In the III quarter, Poland’s GDP rose by 3.5 percent year to year – recent GUS figures show. – Compared to provisional assessments, the figures have been revised upwards. The structure of GDP growth has also been revealed. Consumption demand and investment expenses continue a slight downturn. However, growth has picked up the pace thanks to an increased positive contribution of net export and a lower decrease rate of companies’ reserves – comments Łukasz Kozłowski, expert of Employers of Poland.
The economic growth rate in Poland remains relatively stable, but its structure is quite unusual. In times of economic upturn we are usually experiencing high dynamics of individual consumption and spending on fixed assets, while the value of import grows quicker than that of export.

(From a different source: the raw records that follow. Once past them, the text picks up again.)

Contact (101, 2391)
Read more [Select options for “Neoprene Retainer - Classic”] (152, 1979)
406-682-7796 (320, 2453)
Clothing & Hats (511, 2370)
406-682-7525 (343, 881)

However, this time the situation is completely different. Despite the fact that unemployment is decreasing and real wages are growing at the fastest rate in ca. 7 years, the III quarter is the second consecutive quarter to see a decrease in the contribution of household consumption demand to GDP growth. Investments also look rather weak, the value of which increased by 4.6 percent year to year compared to 6.1 percent in the previous quarter. Poles still prefer to save their surpluses rather than spend it on consumption – which may partially by an effect of long-term deflation. Bad moods on the Polish capital market and the unstable global situation discourage companies from carrying out more ambitious investment plans. Long-term, this may restricted the rate of unemployment decrease, adversely affecting the likelihood of a further improvement on the labour market.
The weakening consumption and fixed asset expense dynamics is compensated for by the positive contribution of foreign trade turnover. Lower domestic currency value increases export competitiveness while at the same time discouraging import. The resulting trade surplus is not caused by an extraordinary power of the export sector, but rather by low import dynamics – which does not testify positively to Poland’s current economic conditions. As long as main growth motors – that is investment and consumption – are not running, it is hard to expect GDP dynamics to exceed the 4 percent threshold.